Exercises to complete:
**A)** In the Linked Open Data resource page below, why does the author still recommend Hitzler et al.'s introduction to the Semantic Web even though it is somewhat dated?
**B)** Who are all the authors of the 2016 paper on modelling etymological dictionaries as RDF that the Linked Open Data resource page below cites?
**C)** Resume the Linked Open Data resource page below, picking up right after its final line.
╭─ Extract to read
The wikipedia gives a very basic introduction to LLOD
that may serve as a first introduction.
Linguistic Linked Open Data (LLOD) cloud diagram
Even though somewhat dated, Hitzler et al.'s introduction to the Semantic Web is still highly readable in both its English and German version, and it comes with considerable supplemental material. When interested in practical applications of Linked Open Data in NLP, linguistics or philology, I recommend reading chapters 1, 2, 7, optionally chap. 4 (German edition: chapters 1, 3, 7, optionally chap. 5).
- Linked Data has been introduced by Tim Berners-Lee as a design issue for the (Semantic) Web in 2006, and subsequently coupled with the notion of Open Data.
Linguistic Linked Open Data (LLOD) refers to the application of Linked Open Data principles to language resources
- To facilitate publishing LLOD data, the LIDER project created a number of reference cards, including
Converting dictionaries and other lexical resources: OntoLex/lemon
The primary format to represent machine-readable dictionaries in RDF and potentially as Linked Data is the Lexicon Model for Ontologies (lemon)
developed by the W3C OntoLex Community Group.
- Lexicon Model for Ontologies (W3C OntoLex Community Report, 10 May 2016)
- Guidelines for Linguistic Linked Data Generation (W3C BP-MLOD Community Group Reports, 29 September 2015)
- Use case: Converting an etymological dictionary from XML
Frank Abromeit, Christian Chiarcos, Christian Fäth, Maxim Ionov (2016), Linking the Tower of Babel: Modelling a Massive Set of Etymological Dictionaries as RDF, presented at the 5th Workshop on Linked Data in Linguistics (LDL-2016): Managing, Building and Using Linked Language Resources, Portorož, Slovenia, 24th May 2016. Co-located with LREC 2016.
Corpora and linguistic annotations: OLiA+NIF/OA/POWLA
Tutorial on Annotation Interoperability with Linked Open Data and the Ontologies of Linguistic Annotation (Christian Chiarcos, EUROLAN-2015 summer school, Sibiu, Romania)
╰─
╭─ Supplied material
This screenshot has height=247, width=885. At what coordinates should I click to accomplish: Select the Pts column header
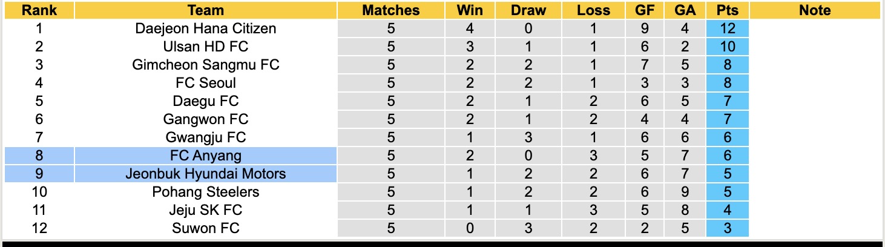pyautogui.click(x=727, y=10)
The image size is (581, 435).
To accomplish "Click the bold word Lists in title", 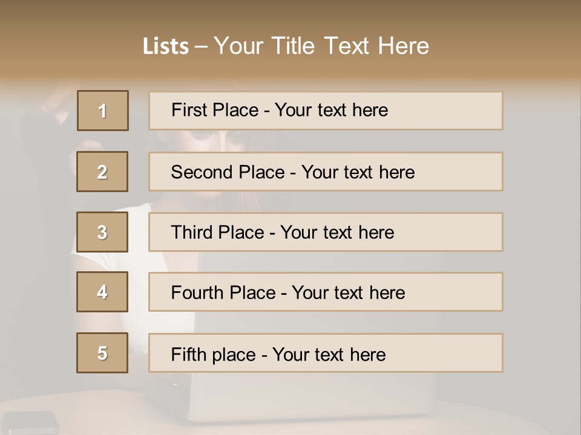I will (165, 46).
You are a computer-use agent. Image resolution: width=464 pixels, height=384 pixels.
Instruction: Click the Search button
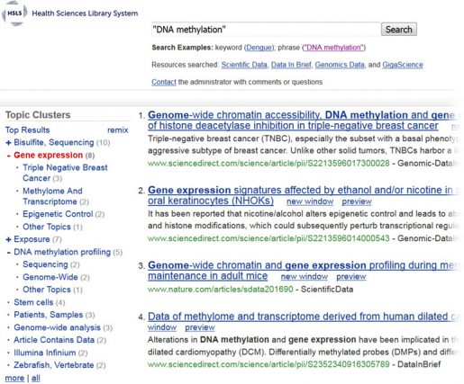399,30
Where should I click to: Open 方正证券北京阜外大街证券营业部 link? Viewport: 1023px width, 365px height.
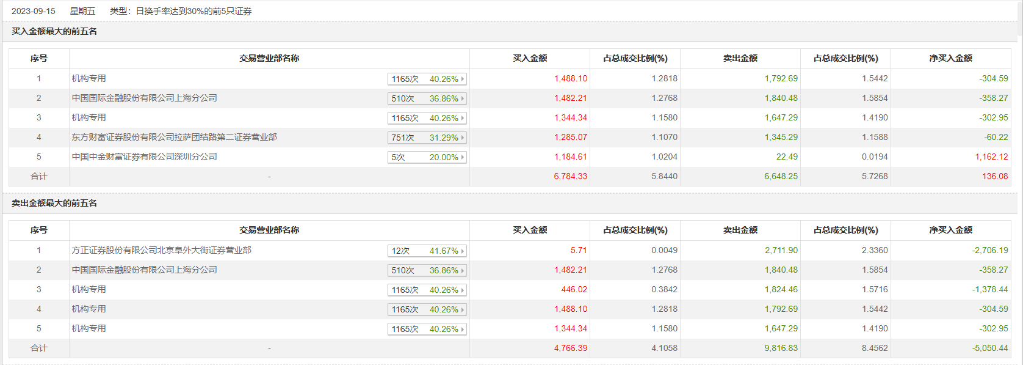(x=161, y=250)
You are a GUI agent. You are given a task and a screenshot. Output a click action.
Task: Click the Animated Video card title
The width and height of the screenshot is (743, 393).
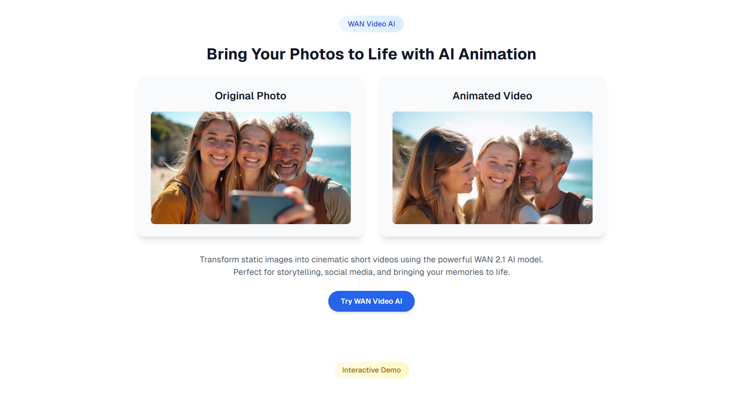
╰─
Your written answers:
**A)** It is still highly readable in both its English and German versions, and it comes with considerable supplemental material.

**B)** Frank Abromeit, Christian Chiarcos, Christian Fäth, Maxim Ionov

**C)**
The representation of linguistic corpora in RDF is an area of active research. At the moment, we see a multitude of competing formats focusing on different types of applications, e.g.,
- The NLP Interchange Format (NIF).
Originally designed for NLP pipelines, NIF is well-suited for corpora with "simple" word-level, phrase-level and sentence-level annotations. It lacks support for representing annotation layers, non-branching syntactic nodes, empty elements (traces), labeled edges, conflicting tokenizations, semantic annotation, etc. It is well-suited for word-level NLP and entity linking.
- Open Annotation (OA).
Originally developed for expressing metadata about web content, OA has been applied experimentally to represent philological corpora, resp. biomedical annotations in text. However, these experiments are currently limited to selected collaboration projects. Given the relative verbose model and the (from a linguistic point of view) counterintuitive terminology (hasTarget, hasBody), it is doubtful whether it will be accepted widely in the NLP and language resource community.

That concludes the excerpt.